ACTIVITY – Transcribe the listing in full, word for word; pictures do not belong in the copy.

PROVIDED ENTRIES –

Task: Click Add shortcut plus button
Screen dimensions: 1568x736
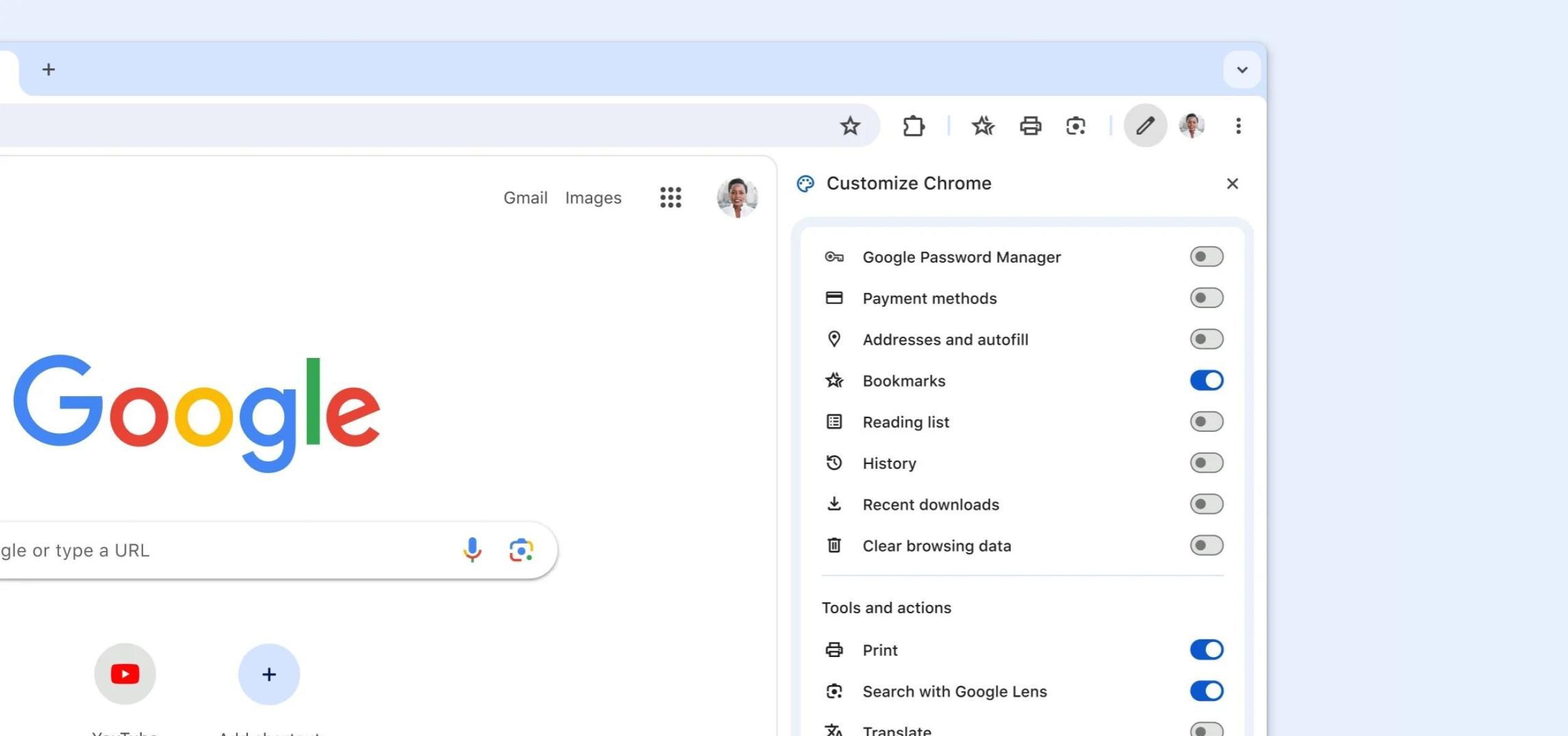Action: coord(268,674)
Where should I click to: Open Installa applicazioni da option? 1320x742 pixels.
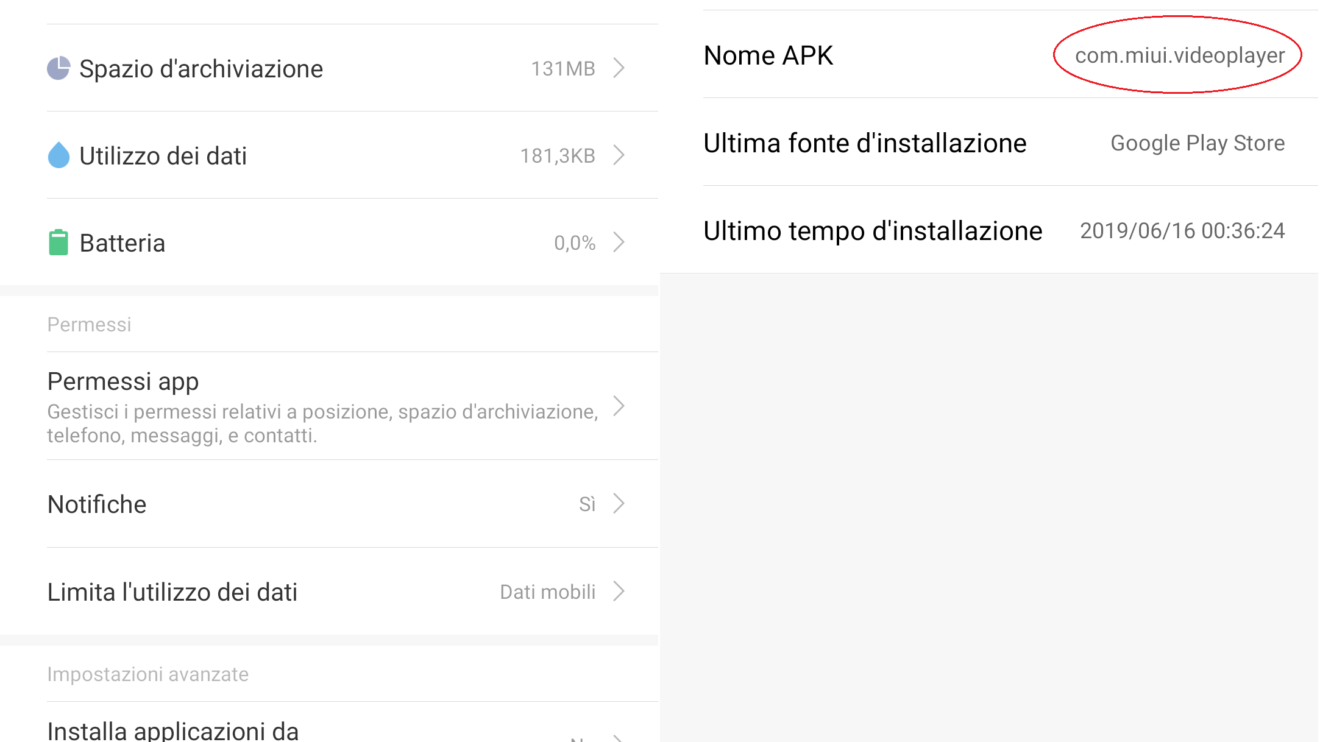(x=173, y=730)
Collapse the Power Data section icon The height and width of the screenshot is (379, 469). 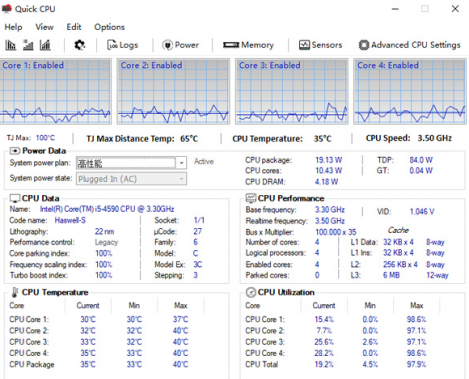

WRITTEN ANSWER –
Task: Click Add shortcut plus button
Screen dimensions: 1568x736
Action: coord(268,674)
Where should I click to: Open Installa applicazioni da option? 1320x742 pixels.
(x=173, y=730)
Collapse the Power Data section icon The height and width of the screenshot is (379, 469). 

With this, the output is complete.